Как раз в этот момент в Иерусалим пришли долгожданные письма и деньги от брата и от герцога Готы. Герцог высказал пожелание, чтобы Зеетцен исследовал все берега Мертвого моря и прислал о том подробный отчет. Пожелание было как нельзя более кстати. Он и сам понимал, что его первого прохода по Иордану далеко не достаточно для серьезного изучения этого края. Каких только басен и сказок не распространяли о Мертвом море! Одни с ужасом говорили о его безжизненности, другие воспевали его берега как цветущий край. В Библии пророк Моисей вещал народу: бог ведет "тебя в землю добрую, в землю, где потоки вод, источники и озера выходят из долин и гор, в землю, [где] пшеница, ячмень, виноградные лозы, смоковницы и гранатовые деревья, в землю, где масличные деревья и мед, в землю, в которой без скудости будешь есть хлеб твой и ни в чем не будешь иметь недостатка…" Страбон и Тацит тоже писали о плодородии Палестины. А что видел он, Зеетцен? Известняк и базальт? Стоило ли древним народам искать в этих краях землю обетованную, стоило ли веками воевать за обладание ею?

### [Собранные данные]
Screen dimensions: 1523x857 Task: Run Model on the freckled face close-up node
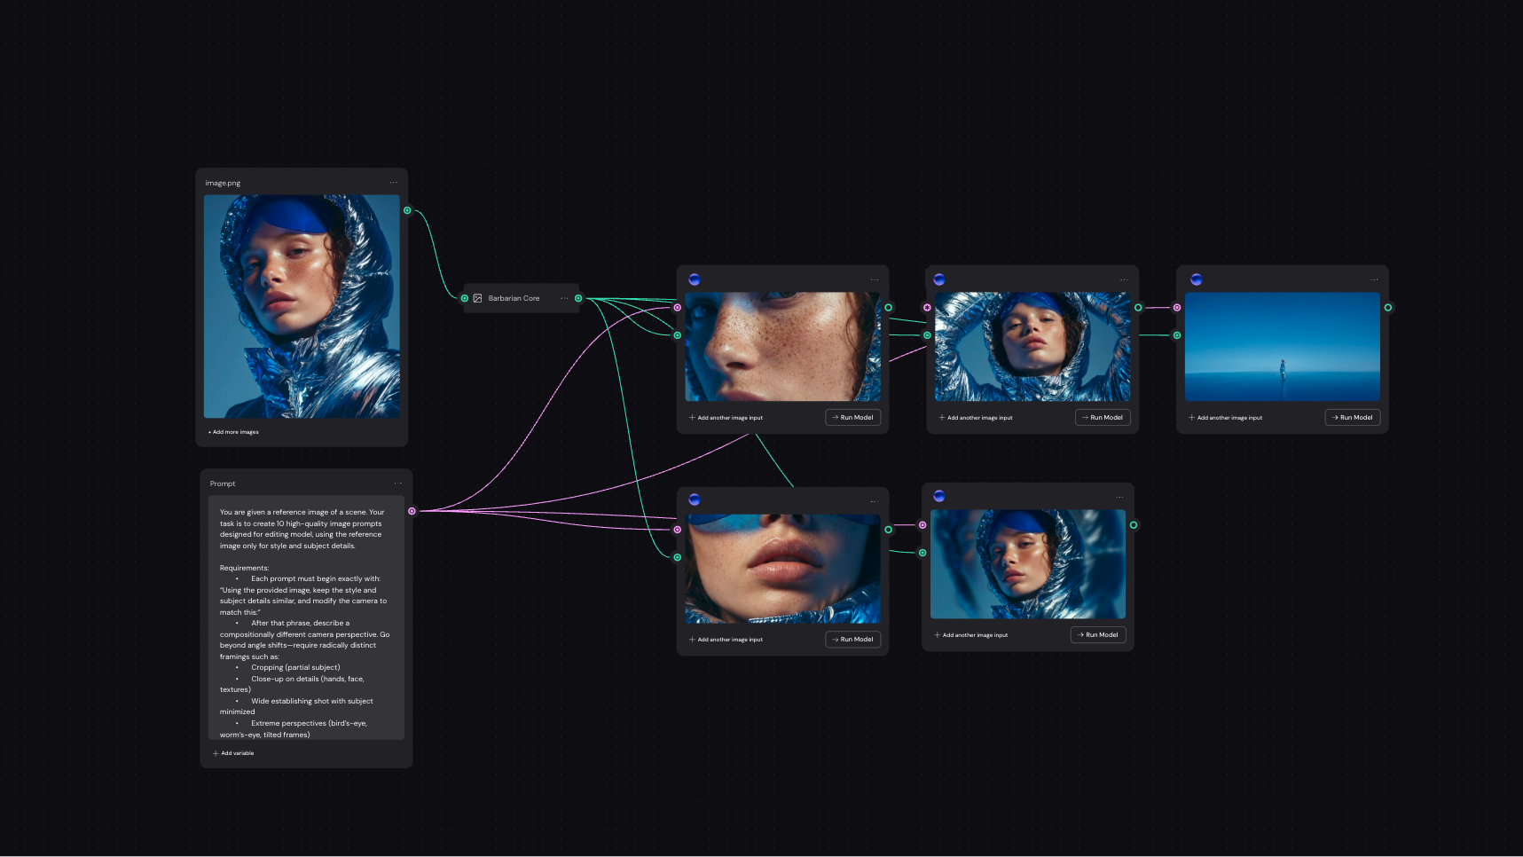pos(852,417)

### [Инструкции к заданиям]
[1] Чего пожелал герцог Готы от Зеетцена, согласно фрагменту документа?
[2] Перескажите короче абзац фрагмента документа, начинающийся словами «Как раз в этот момент в Иерусалим», сохранив его главные факты.

### [Ответы к упражнениям]
[1] Герцог хотел, чтобы Зеетцен исследовал все берега Мертвого моря и прислал о том подробный отчет.

[2] В Иерусалим пришли письма и деньги от брата Зеетцена и от герцога Готы. Герцог пожелал, чтобы Зеетцен исследовал все берега Мертвого моря и прислал подробный отчет. Это было кстати: Зеетцен и сам понимал, что одного прохода по Иордану для изучения края недостаточно. О Мертвом море ходили противоречивые рассказы: одни говорили о его безжизненности, другие воспевали цветущие берега. В Библии Моисей обещал народу добрую землю с водами, хлебом, виноградом, смоковницами, гранатами, маслинами и медом. О плодородии Палестины писали также Страбон и Тацит. Зеетцен же видел лишь известняк и базальт и задавался вопросом, стоило ли древним народам искать здесь землю обетованную и веками воевать за нее.